The proposal represents a sequel to the Hope Act, a major welfare bill lawmakers enacted in 2015. Yet, the policy changes laid out by Republicans are less sweeping than that bill, in some cases making technical changes.
Under the new bill, which lawmakers said likely would be introduced within a few days, the state would be required to verify the identity of all adults receiving cash, food and child care assistance in a household receiving assistance. Currently, the adult applying for assistance for the household is verified.
The Department for Children and Families would also cross-check lottery contestants who win $10,000 or more against a list of lottery recipients. Winners would be required to verify their income and resources.
Kansas had 266 winning tickets of $10,000 or more in 2015, said Sally Lunsford, a lottery spokeswoman.
Sen. Michael O’Donnell, R-Wichita, argued the changes will help fight welfare abuse.
“It is important for us to make sure we are strengthening the system, that we are making sure that system is going to those that deserve it,” O’Donnell said.
“And these changes we have today, the changes we enacted last year, they changed the nation in the sense of other states are looking at what we’re doing,” he said. “They’re following it and they’re making sure hard-working Kansans, hard-working Americans, all of their tax dollars are going to programs that they’re designed for and that we’re eliminating fraud.”
But Rep.
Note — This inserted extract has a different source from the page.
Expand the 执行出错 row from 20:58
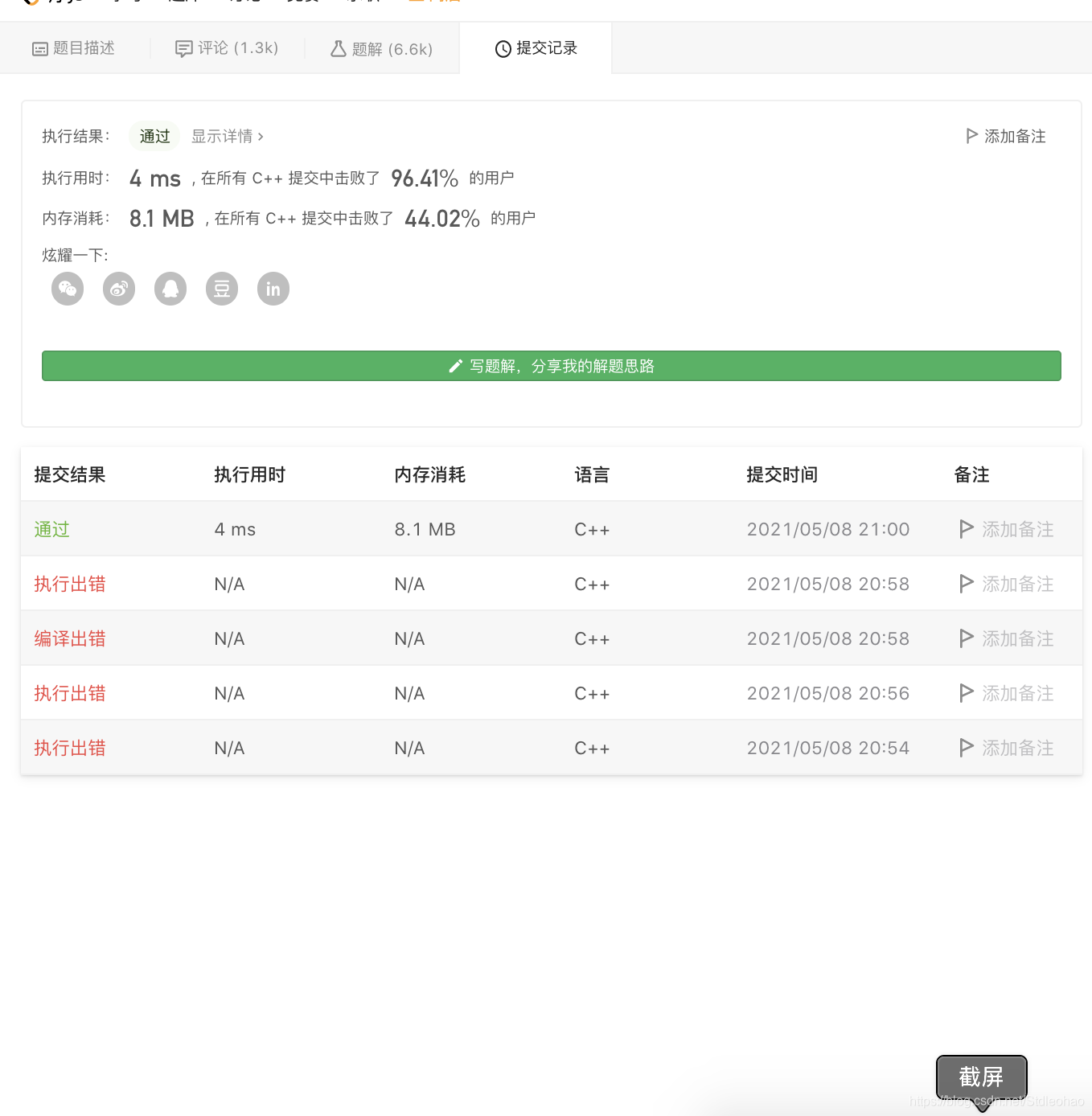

John Carmichael, D-Wichita, questioned whether the true purpose of the bill is to help people move off of welfare or to simply cut down on social services spending.
“They have a poor appreciation of what it’s like to live in Kansas on a limited income,” Carmichael said. “This is just a continuation of the draconian policies and bill we saw last year.”
DCF spokeswoman Theresa Freed indicated much of what Republicans are proposing would be new to the agency, not simply codifying existing practices.
Republican lawmakers spent much of a news conference where they outlined the proposal touting what they see as the success of the original Hope Act.
The original Hope Act cuts off child care subsidies for various lengths of time if families are found guilty of infractions, called “noncooperation.” Parents receiving child care subsidies are required to work 20 hours a week.
The law also created a lifetime limit on the amount of school attendance a parent can count as an acceptable alternative.
Most controversially, the law also capped cash withdrawals at $25 a day. In effect, however, because most ATMs dispense only $20 at a minimum and charge fees, recipients could withdraw only $20 a day. The cap was later waived after worries it conflicted with federal regulations.
The Republicans said the law, along with the policy changes it codified, has resulted in lower caseloads, a lower payment error rate and higher incomes for recipients after they leave assistance.
“The welfare reform act gives many welfare recipients on food stamps a hand up, not a handout,” said Rep. Willie Dove, R-Bonner Springs.
Kansas Action for Children said data is scarce on what has happened to families since the Hope Act went into effect.
“Simply because a family is no longer receiving assistance doesn’t mean they suddenly have the means to put food on the table, pay for childcare or put gas in the car to get to work,” KAC President and CEO Shannon Cotsoradis said in a statement. “All we know for sure is that the state’s most economically fragile families no longer have a safety net that keeps them from falling deeper into poverty, ensuring that today’s poor children will become tomorrow’s poor adults.”